It "could not be just" that a losing litigant is forced by the laws of the State to pay an hourly rate for an opponent's lawyers at a rate that is multiples of the around €200 per hour the Taoiseach is paid, a High Court judge said.
Mr Justice Michael Twomey said “transparency demands” that a losing litigant, who must pay High Court costs, is entitled to know lawyers’ hourly rates which were used in the calculation of that obligation.
He made the comments when he once again highlighted what he called "millionaire" legal costs in the High Court in a case in which a developer is suing two women in a row over plans for new houses next to Inchanappa House in Ashford, Co Wicklow.
Developer Greg Kavanagh's Beakonford Ltd has sued Inchanappa House owner Oonagh Stokes and local woman Barbara Wilding claiming there was an attempt to extract a payment of €6 million from the company as part of an objection lodged against the planning application.
Planning permission was eventually granted for 98 homes on land formerly part of Inchanappa Estate and bought by Beakonford for €4 million.
The defendants strongly deny the claims.
In advance of the hearing of the case, the defendants sought that Beakonford put up security for costs should it lose the action. The defendants argued the company could not properly show it had the money to pay costs, which the company disputed.
The court ordered that security should be provided. To help the court assess what the amount of the security should be, three legal costs accountants provided estimates.
One was provided by Lowes for some €250,000 on behalf of Beakonford, another was provided by McCann Sadlier on behalf of Ms Stokes for around €411,000. A third, on behalf of Ms Wilding, was provided by Peter Fitzpatrick Legal Costs Accounts in the sum of around €454,000.
Mr Justice Twomey said the court favoured the lower figure provided by Beakonford.
The judge said in all three cost accountants' reports, there were no hourly rates provided for the work that lawyers would carry out on the case.
In the Fitzpatrick estimate, he said a figure of €170,000 (excluding VAT) was provided for work by the solicitors (excluding barristers) for costs in preparing and attending what is due to be a six day trial of the case.

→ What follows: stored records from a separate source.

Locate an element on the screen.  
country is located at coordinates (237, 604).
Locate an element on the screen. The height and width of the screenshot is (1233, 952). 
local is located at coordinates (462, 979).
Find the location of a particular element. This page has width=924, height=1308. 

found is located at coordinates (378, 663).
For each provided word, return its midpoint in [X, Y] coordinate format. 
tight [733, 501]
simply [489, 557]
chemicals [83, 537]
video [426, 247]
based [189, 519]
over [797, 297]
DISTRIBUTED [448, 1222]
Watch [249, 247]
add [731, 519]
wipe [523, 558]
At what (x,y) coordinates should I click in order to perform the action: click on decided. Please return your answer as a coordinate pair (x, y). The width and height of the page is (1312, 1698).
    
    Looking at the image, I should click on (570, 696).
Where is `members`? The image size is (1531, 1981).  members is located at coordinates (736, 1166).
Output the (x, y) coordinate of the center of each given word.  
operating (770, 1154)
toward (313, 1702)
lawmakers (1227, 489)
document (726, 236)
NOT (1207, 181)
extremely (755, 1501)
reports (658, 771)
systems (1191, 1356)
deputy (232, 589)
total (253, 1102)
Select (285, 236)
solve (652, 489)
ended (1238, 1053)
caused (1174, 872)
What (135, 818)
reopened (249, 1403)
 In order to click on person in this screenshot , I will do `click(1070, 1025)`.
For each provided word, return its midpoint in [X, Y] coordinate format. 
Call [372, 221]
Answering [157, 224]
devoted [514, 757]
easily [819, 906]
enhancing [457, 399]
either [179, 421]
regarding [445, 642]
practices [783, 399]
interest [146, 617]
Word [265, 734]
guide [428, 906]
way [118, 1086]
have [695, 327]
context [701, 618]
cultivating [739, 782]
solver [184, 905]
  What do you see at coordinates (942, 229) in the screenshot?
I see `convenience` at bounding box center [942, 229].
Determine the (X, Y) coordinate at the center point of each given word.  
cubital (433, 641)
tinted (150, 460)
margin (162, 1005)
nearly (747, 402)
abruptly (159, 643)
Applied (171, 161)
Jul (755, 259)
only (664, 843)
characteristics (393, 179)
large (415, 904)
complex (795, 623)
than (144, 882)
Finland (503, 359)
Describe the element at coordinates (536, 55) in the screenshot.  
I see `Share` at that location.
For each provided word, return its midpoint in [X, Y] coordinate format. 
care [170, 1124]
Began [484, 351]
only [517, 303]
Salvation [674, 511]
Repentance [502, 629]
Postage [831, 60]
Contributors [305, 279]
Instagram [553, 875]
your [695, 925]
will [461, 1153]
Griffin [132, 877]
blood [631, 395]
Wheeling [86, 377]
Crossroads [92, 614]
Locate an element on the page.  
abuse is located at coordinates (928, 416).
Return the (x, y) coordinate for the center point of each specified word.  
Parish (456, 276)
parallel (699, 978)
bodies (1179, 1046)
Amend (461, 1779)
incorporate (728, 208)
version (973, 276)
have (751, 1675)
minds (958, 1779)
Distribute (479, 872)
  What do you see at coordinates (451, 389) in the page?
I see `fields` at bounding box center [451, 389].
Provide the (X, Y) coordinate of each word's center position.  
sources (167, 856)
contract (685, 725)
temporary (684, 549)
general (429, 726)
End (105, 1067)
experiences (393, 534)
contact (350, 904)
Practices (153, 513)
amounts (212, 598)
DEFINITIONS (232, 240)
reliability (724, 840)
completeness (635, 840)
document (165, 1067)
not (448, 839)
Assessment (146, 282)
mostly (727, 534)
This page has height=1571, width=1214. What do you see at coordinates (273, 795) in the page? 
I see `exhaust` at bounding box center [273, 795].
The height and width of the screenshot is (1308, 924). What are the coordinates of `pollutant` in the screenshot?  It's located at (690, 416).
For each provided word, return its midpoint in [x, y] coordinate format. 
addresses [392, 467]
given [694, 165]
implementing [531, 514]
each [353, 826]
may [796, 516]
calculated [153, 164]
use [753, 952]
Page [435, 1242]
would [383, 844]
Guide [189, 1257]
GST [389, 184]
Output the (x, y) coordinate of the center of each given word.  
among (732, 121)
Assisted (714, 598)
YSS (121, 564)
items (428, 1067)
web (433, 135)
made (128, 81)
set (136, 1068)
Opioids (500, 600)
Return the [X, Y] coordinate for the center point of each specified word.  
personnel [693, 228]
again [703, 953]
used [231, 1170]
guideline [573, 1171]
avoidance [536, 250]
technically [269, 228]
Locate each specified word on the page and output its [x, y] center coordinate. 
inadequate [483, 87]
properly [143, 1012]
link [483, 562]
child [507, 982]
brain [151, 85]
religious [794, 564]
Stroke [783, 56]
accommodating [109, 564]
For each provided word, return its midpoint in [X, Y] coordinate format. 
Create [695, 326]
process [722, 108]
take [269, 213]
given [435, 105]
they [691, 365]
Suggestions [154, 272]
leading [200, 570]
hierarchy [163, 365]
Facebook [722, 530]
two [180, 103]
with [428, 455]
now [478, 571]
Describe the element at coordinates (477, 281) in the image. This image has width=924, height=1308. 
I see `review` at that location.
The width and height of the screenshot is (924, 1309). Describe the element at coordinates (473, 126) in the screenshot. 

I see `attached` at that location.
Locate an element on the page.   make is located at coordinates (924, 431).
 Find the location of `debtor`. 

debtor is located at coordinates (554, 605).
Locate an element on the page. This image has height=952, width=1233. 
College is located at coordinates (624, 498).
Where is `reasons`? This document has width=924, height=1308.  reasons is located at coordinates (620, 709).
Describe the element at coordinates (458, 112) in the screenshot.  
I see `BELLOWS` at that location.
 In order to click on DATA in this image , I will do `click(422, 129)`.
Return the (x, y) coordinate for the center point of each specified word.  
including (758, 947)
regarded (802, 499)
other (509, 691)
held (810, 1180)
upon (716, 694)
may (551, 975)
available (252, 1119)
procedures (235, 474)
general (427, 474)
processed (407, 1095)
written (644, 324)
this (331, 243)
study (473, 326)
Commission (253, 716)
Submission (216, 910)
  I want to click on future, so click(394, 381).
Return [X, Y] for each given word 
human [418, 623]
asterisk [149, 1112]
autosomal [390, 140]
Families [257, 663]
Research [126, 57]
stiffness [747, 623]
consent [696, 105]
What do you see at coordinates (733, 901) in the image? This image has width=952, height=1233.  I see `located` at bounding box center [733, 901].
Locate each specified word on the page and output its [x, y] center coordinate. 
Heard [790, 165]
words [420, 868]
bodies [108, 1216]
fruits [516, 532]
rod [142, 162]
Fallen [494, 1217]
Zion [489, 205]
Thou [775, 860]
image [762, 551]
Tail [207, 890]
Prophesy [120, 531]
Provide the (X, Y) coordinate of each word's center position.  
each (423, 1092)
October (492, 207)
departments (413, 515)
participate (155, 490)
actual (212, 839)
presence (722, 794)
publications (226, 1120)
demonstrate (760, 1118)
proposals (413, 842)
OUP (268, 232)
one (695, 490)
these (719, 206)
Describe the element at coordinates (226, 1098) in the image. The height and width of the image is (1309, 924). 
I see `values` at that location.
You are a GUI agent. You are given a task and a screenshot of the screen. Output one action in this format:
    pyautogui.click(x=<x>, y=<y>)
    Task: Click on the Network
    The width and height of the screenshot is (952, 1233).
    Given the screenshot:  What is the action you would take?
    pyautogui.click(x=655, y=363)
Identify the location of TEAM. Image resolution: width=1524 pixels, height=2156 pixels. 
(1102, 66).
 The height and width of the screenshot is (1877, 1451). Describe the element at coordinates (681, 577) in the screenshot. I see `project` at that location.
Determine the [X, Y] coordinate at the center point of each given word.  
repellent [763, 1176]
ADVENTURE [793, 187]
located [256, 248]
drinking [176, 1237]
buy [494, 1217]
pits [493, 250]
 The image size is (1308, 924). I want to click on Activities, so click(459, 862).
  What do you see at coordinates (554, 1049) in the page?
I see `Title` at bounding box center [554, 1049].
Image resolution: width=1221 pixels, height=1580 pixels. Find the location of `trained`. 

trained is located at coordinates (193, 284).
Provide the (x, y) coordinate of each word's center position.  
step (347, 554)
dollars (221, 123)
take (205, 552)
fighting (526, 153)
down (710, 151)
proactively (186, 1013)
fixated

But this was "without the court having any idea” of how much time the legal practitioner was estimated to expend on the case, he said.
If the legal practitioner worked for 170 hours - the equivalent to working full time for a month on this case alone at a rate of €1,000 per hour - this would in an "inordinate" rate and could not be viewed as reasonable, the judge said.
He pointed out the Taoiseach - holder of the most important office in the country - earns €241,480 per annum.
Based on a 40-hour week this equates to an hourly rate of around €200, excluding pensions and benefits which he noted are not paid to self employed lawyers.
The court was being asked, he said, to approve costs without knowing whether it is based on the lawyer being paid at rates roughly around what the Taoiseach is paid or whether it is "many multiples" of that (where the rate is €1,000 per hour).
Under the Legal Services Regulation Act 2015, costs are required to be "reasonable" which can be done by applying hourly rates, he said.
But where costs adjudicated by the State-operated Legal Costs Adjudicator are, in practice, "anything but reasonable since they are at 'millionaire' levels", this is a conflict which requires consideration by the court, he said.

A security for costs application is one of the few occasions in which the courts have any insight to how costs are calculated, even though costs are an integral part of the administration of justice as they often exceed the damages awarded, he said.
As a result, the judiciary, with no control over the level of litigation costs, has repeatedly complained, but without success, about the high costs of litigation in the High Court for at least 60 years, he said.
He also said if he directed the costs accountants to produce new reports based on hours worked that would simply add further to the costs of this case.
Accordingly, the court has adopted the Lowes’ estimate of €250,000, even though it cannot definitively say that this estimate is “reasonable”, he said.